Does Obama really believe in “clean Kentucky coal”?
“Clean coal” typically refers to coal burned in Integrated Gasification Combined Cycle (IGCC) plants with operational carbon capture and storage (CCS) facilities to bury the plant’s greenhouse-gas emissions underground. There are no IGCC plants in Kentucky, and no operational CCS facilities. Technically, there is no “clean Kentucky coal.”
There is one IGCC plant proposed for the state, but it hasn’t yet broken ground. Most experts predict that widescale carbon sequestration is still a decade away (PDF).
The Obama campaign has made it clear that they want no new coal plants in the meantime. Jason Grumet, a top Obama energy adviser, told Grist that “the policies we have already articulated make [coal plants without CCS] economically unrealistic.” He went further on a recent panel sponsored by the Society of Environmental Journalists:
[Obama] is confident … that his carbon cap program … will make it absolutely ludicrous to even contemplate any type of coal, new coal, that is not 100 percent sequestered. … if he is unable to get that carbon policy in place quickly, that he will do whatever is necessary to prevent the siting of a new generation of pulverized coal facilities, including setting [emission] standards that would be essentially a moratorium …
Given that CCS is a decade away, it follows that Obama’s policies would amount to a suspension of commercial coal-plant construction for the duration of his term, whether it’s four or eight years, excluding publicly funded demonstration projects like FutureGen.
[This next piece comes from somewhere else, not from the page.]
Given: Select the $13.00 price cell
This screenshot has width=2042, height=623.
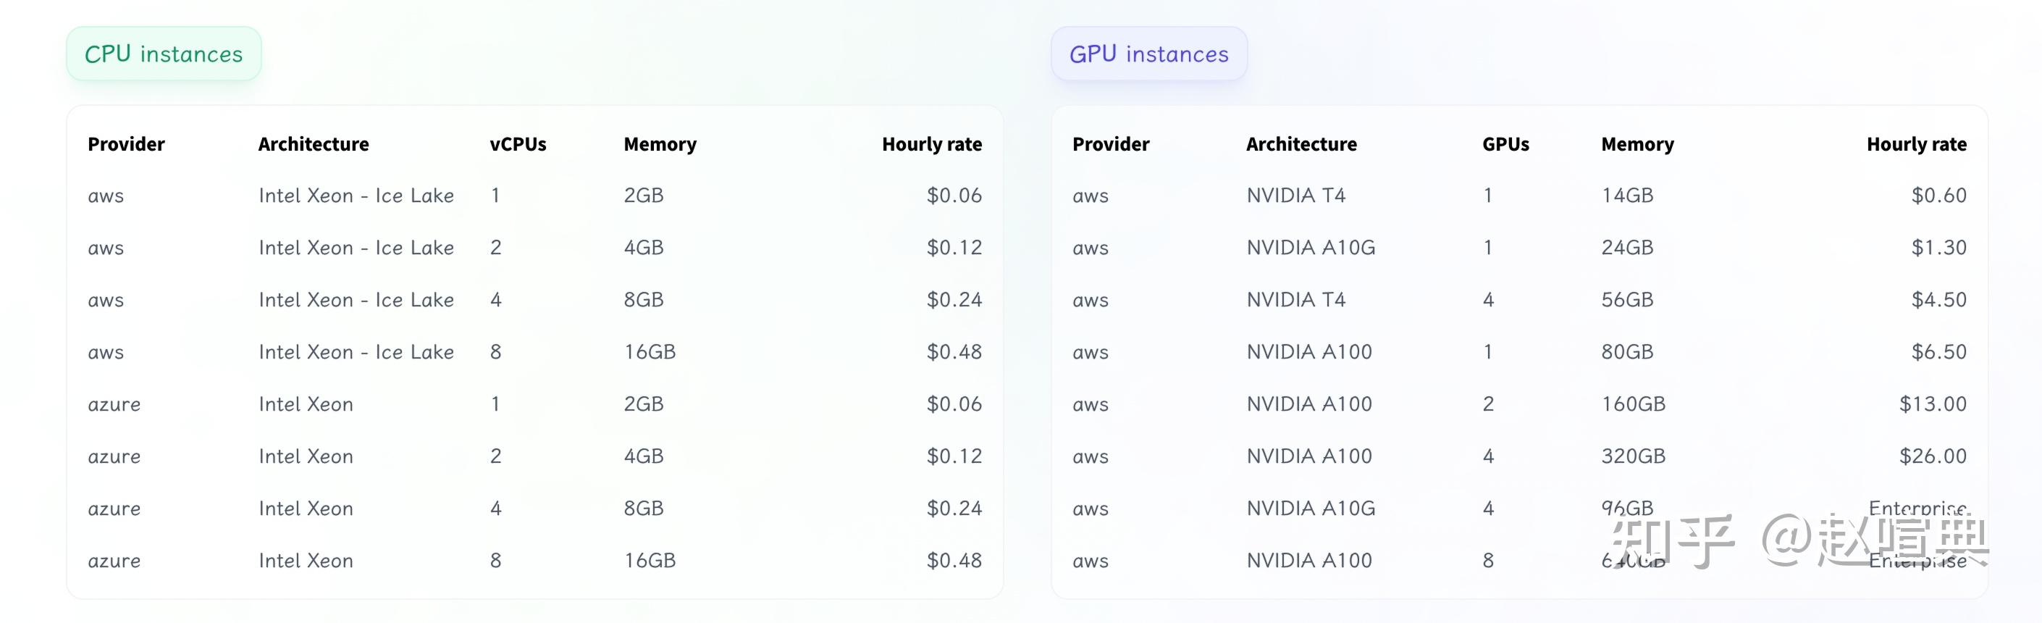Looking at the screenshot, I should point(1933,404).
That would allow for little growth in Kentucky coal, unless it started shipping its coal overseas (as of 2006, 80 percent — $2 billion worth — was exported [clarification: “exported” to other states, not overseas]).
Meanwhile, Obama may believe in clean Kentucky coal, but many residents of the state are more familiar with the dirty kind. According to activists on the ground, strip-mining “is turning Eastern Kentucky into a despicable latrine.” Hundreds of mountains have been leveled, leaving poverty and unemployment in their wake. The number of jobs created in Kentucky by coal has dropped by 60 percent in the last 15 years.
As Kentucky resident Erik Reese reported in Grist, studies in the state have found that children there suffer from “an alarmingly high rate of nausea, diarrhea, vomiting, and shortness of breath — symptoms of something called blue baby syndrome — that can all be traced back to sedimentation and dissolved minerals that have drained from mine sites into nearby streams. Long-term effects may include liver, kidney, and spleen failure, bone damage, and cancers of the digestive tract.”
There’s a difficult conversation to be had with voters in coal states like Kentucky about the fate of coal and the steps political leaders can take to help coal communities through the coming transition. For the moment, at least, Obama seems unwilling to have that conversation.